• **TEKS SUMBER**
======

Berita

Nggak Punya Otak! Pegawai Minimarket Cabuli Bocah di Tangerang, Iming-iming Top Up Game

Muhammad Fatich Nur Fadli 17 Juni 2025 | 18:46:46

Zona Mahasiswa - Dunia anak-anak yang seharusnya penuh keceriaan dan rasa aman tercoreng oleh aksi keji seorang pegawai minimarket di Kota Tangerang. Seorang pria berinisial A, berusia 23 tahun, kini harus mempertanggungjawabkan perbuatannya setelah ditangkap oleh Polsek Jatiuwung atas dugaan tindak pidana pencabulan terhadap seorang bocah laki-laki berusia 11 tahun. Ironisnya, perbuatan bejat ini dilakukan di dalam toilet minimarket tempat A bekerja, dengan modus operandi yang licik: mengiming-imingi korban dengan top up game online gratis.

Baca juga: Debat Panas! Beda Pandangan PBNU dan Greenpeace Soal Bahaya Penambangan

Kasus yang menggegerkan warga Kampung Pasir Jaya, Kelurahan Pasir Jaya, Kecamatan Jatiuwung, Kota Tangerang ini, terungkap setelah korban memberanikan diri menceritakan pengalaman traumatisnya kepada orang tua. Kapolsek Jatiuwung, Komisaris Rabiin, pada Senin, 16 Juni 2025, secara resmi mengumumkan penangkapan pelaku dan menjelaskan kronologi kejadian yang memilukan ini.

Kronologi Kejadian: Rayuan Top Up dan Perbuatan Keji di Balik Dinding Toilet

Peristiwa nahas ini terjadi pada Minggu, 15 Juni 2025, sekitar pukul 09.00 WIB. Pagi itu, korban, seorang bocah laki-laki berusia 11 tahun, pergi ke minimarket yang terletak di wilayah Pasir Jaya bersama temannya. Tujuan mereka adalah untuk mengisi ulang atau "top up" saldo game online, sebuah aktivitas yang lazim dan populer di kalangan anak-anak seusianya. Korban berencana untuk melakukan top up senilai Rp 30 ribu.

Namun, niat polos korban untuk menikmati hiburan digital berubah menjadi mimpi buruk saat ia berinteraksi dengan A, si kasir minimarket. Alih-alih langsung melayani permintaan top up Rp 30 ribu, A, dengan liciknya, menawarkan sesuatu yang lebih menggiurkan: top up game online senilai Rp 100 ribu secara cuma-cuma alias gratis. Tentu saja, tawaran ini datang dengan syarat yang tidak senonoh dan tidak terpikirkan oleh benak seorang anak. A meminta korban untuk ikut dengannya ke kamar mandi minimarket.

Bujuk rayu A, yang memanfaatkan kegemaran anak-anak terhadap game online dan tawaran yang sulit ditolak, berhasil memanipulasi korban. Anak berusia 11 tahun itu, yang mungkin tidak mengerti sepenuhnya maksud tersembunyi di balik tawaran tersebut, dan mungkin terbawa polosnya pikiran anak-anak yang hanya ingin bermain game, akhirnya mengikuti kemauan pelaku.

======

(Data penunjuk target)

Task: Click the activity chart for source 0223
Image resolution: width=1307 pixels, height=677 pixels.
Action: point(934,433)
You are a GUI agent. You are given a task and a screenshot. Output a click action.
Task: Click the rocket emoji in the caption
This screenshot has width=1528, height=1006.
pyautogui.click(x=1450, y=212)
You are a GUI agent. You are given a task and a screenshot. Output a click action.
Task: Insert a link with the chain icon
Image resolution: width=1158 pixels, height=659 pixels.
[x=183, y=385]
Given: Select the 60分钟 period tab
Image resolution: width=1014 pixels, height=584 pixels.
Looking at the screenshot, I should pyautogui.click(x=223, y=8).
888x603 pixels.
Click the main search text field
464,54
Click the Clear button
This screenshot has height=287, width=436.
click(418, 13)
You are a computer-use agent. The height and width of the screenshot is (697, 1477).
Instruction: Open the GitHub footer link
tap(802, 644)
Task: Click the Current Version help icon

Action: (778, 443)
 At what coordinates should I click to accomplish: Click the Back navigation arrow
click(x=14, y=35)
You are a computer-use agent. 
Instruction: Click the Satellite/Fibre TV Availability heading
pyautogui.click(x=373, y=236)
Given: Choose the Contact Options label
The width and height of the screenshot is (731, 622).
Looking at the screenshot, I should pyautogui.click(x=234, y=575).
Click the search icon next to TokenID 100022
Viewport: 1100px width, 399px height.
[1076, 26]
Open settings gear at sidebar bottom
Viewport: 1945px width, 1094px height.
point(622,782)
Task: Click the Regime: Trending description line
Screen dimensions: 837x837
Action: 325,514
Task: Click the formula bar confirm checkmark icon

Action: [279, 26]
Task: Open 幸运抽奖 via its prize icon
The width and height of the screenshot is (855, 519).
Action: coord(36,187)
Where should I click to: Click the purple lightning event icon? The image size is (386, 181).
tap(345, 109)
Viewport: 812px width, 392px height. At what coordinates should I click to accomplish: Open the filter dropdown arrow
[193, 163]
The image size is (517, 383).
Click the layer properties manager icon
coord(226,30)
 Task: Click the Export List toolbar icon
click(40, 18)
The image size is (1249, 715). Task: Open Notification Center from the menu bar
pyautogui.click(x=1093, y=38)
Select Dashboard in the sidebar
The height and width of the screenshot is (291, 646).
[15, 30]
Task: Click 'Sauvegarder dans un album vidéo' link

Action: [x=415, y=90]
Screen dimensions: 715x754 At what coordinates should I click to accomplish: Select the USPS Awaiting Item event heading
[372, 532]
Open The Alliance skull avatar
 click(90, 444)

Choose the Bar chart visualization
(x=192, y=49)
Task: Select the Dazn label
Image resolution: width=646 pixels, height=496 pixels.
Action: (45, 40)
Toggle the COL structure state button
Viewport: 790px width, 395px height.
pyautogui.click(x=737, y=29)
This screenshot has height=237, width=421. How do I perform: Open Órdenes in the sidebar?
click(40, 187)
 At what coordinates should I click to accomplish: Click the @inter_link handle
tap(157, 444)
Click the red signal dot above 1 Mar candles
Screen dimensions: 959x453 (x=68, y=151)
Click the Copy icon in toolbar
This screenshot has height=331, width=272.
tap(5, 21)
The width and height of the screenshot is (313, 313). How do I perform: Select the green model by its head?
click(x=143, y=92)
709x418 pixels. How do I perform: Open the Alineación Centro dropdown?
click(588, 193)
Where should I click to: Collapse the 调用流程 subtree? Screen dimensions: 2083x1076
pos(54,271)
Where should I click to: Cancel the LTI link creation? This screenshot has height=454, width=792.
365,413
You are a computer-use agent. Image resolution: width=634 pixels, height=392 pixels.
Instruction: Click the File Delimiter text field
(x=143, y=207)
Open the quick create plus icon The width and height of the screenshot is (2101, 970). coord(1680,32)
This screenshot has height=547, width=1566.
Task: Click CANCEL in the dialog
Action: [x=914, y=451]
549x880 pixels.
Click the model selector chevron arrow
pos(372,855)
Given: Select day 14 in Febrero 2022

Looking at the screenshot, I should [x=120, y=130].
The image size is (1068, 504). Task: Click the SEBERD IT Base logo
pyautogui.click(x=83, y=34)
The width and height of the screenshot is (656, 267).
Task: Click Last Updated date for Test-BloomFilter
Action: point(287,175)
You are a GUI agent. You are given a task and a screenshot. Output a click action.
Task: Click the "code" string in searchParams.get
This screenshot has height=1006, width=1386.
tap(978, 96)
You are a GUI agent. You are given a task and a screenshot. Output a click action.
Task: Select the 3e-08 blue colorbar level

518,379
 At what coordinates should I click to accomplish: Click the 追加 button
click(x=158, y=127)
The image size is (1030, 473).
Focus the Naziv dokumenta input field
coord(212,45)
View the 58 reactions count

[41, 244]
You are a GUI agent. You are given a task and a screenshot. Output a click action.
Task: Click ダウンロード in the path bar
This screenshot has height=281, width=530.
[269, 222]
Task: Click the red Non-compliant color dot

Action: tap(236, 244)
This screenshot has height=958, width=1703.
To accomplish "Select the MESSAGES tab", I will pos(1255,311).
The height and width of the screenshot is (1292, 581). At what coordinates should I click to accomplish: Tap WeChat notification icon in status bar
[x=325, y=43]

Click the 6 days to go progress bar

======

• **TUGAS YANG DIKERJAKAN**
1. Ringkaslah artikel berita pencabulan di Tangerang dalam dua kalimat.
2. Salin persis seluruh bagian artikel berita pencabulan di Tangerang dari "Kasus yang menggegerkan" sampai ke "Rp 30 ribu.".
3. Lanjutkan artikel berita pencabulan di Tangerang mulai setelah kalimat terakhir yang ditampilkan.

• **JAWABAN**
1. Seorang pegawai minimarket berinisial A, berusia 23 tahun, ditangkap Polsek Jatiuwung atas dugaan pencabulan terhadap bocah laki-laki berusia 11 tahun di toilet minimarket tempatnya bekerja di Kota Tangerang. Pada Minggu, 15 Juni 2025, korban datang untuk top up game online senilai Rp 30 ribu, dan A menawarinya top up gratis senilai Rp 100 ribu dengan syarat ikut ke kamar mandi minimarket.

2.
Kasus yang menggegerkan warga Kampung Pasir Jaya, Kelurahan Pasir Jaya, Kecamatan Jatiuwung, Kota Tangerang ini, terungkap setelah korban memberanikan diri menceritakan pengalaman traumatisnya kepada orang tua. Kapolsek Jatiuwung, Komisaris Rabiin, pada Senin, 16 Juni 2025, secara resmi mengumumkan penangkapan pelaku dan menjelaskan kronologi kejadian yang memilukan ini.

Kronologi Kejadian: Rayuan Top Up dan Perbuatan Keji di Balik Dinding Toilet

Peristiwa nahas ini terjadi pada Minggu, 15 Juni 2025, sekitar pukul 09.00 WIB. Pagi itu, korban, seorang bocah laki-laki berusia 11 tahun, pergi ke minimarket yang terletak di wilayah Pasir Jaya bersama temannya. Tujuan mereka adalah untuk mengisi ulang atau "top up" saldo game online, sebuah aktivitas yang lazim dan populer di kalangan anak-anak seusianya. Korban berencana untuk melakukan top up senilai Rp 30 ribu.

3.
Di dalam kamar mandi minimarket itulah A melakukan perbuatan cabul terhadap korban. Setelah melampiaskan nafsu bejatnya, A menepati janjinya dengan memberikan top up gratis senilai Rp 100 ribu kepada korban. Dengan uang top up yang kini berada di genggamannya, korban kemudian keluar dari minimarket dan melanjutkan bermain game bersama teman-temannya.

Keberanian Korban Membongkar Kebenaran

Meskipun telah mendapatkan top up gratis dan kembali bermain dengan teman-temannya, jiwa korban tidak tenang. Rasa takut dan trauma atas perbuatan yang dilakukan A membayangi pikirannya. Perasaan tidak nyaman, ketakutan, dan mungkin kebingungan atas apa yang baru saja terjadi, terus menghantuinya selama bermain. Beban psikologis ini ternyata terlalu berat untuk ditanggung sendiri oleh seorang anak.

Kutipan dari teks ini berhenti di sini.